----- Excerpted data -----

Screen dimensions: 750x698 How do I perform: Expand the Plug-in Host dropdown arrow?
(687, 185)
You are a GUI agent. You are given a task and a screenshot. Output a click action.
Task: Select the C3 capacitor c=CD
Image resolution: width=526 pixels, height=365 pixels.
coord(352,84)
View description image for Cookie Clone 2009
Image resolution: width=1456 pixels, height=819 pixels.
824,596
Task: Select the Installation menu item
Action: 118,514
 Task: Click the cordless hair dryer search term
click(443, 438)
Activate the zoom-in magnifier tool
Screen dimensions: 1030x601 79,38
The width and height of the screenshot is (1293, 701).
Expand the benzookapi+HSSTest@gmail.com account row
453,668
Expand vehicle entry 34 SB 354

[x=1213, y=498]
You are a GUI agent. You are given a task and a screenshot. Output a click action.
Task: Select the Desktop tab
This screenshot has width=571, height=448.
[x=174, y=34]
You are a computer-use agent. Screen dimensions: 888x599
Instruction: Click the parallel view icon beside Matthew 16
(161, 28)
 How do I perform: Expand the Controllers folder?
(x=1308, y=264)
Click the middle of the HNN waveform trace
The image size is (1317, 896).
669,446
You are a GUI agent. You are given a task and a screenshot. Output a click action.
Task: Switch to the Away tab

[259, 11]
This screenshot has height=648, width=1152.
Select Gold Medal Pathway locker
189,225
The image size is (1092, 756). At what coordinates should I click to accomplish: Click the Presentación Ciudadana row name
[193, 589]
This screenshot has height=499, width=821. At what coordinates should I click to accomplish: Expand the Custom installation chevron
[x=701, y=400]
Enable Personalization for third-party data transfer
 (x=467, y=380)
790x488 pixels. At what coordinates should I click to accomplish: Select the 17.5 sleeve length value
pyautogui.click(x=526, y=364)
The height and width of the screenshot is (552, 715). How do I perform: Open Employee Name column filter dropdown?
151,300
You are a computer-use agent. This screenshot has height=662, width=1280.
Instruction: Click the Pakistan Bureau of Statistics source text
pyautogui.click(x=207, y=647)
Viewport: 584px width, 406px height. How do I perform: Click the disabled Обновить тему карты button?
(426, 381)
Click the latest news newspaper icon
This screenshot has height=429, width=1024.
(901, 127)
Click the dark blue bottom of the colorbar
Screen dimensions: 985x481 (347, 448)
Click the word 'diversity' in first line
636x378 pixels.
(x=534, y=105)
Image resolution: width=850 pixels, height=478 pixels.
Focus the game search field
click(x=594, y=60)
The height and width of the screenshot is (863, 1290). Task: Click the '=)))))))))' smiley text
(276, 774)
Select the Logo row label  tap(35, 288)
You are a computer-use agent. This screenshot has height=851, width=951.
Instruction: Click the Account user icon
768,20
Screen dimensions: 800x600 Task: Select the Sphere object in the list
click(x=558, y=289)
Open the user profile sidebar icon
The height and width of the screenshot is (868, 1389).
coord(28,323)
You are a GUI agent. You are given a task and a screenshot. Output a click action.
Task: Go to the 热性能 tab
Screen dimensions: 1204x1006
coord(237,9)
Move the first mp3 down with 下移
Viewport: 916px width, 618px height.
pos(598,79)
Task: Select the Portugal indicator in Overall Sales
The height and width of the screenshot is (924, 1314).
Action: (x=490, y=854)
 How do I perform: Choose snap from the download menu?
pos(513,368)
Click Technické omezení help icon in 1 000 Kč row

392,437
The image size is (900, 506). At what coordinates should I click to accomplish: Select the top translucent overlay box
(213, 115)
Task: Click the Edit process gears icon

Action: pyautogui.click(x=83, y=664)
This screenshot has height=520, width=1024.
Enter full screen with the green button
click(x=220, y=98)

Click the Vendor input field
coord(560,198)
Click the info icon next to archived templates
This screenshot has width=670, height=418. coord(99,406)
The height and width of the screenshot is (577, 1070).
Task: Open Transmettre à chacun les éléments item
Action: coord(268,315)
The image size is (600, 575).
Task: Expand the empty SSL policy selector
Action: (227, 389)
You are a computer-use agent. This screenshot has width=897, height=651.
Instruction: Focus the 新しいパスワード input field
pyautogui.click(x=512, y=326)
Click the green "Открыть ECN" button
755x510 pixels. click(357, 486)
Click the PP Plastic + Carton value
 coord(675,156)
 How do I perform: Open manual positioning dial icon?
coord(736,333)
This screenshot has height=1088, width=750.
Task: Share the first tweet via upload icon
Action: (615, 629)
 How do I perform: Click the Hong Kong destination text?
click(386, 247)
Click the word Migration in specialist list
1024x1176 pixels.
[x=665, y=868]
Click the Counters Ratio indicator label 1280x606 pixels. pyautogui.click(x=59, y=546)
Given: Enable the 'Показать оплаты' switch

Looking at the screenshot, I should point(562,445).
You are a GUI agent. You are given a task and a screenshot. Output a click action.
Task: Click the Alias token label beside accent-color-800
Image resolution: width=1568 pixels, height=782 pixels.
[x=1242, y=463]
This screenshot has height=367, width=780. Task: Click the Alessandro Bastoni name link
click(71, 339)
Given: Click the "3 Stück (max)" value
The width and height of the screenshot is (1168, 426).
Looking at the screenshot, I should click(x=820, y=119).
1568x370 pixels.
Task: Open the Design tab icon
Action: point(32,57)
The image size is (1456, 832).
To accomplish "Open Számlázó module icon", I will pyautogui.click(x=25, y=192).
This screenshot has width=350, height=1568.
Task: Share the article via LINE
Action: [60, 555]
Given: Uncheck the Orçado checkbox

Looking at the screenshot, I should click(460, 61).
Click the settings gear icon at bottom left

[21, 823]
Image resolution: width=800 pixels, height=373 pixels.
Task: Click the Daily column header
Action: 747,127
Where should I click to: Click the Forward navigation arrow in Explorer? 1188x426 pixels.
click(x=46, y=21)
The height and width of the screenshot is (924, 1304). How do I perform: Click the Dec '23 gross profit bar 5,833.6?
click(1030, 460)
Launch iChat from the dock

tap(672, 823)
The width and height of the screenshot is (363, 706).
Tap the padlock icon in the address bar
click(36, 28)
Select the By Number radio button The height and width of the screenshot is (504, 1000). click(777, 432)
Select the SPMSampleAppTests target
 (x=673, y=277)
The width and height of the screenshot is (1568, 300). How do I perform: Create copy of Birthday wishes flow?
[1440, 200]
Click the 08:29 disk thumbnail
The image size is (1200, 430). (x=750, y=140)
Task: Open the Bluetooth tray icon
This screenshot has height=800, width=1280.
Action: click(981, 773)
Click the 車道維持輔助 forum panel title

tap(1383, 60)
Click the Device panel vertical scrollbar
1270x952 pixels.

-----

▶ Activity:
Across the material, report every line that has the word "indicator".

▶ Result of this task:
Task: Select the Portugal indicator in Overall Sales
Click the Counters Ratio indicator label 1280x606 pixels. pyautogui.click(x=59, y=546)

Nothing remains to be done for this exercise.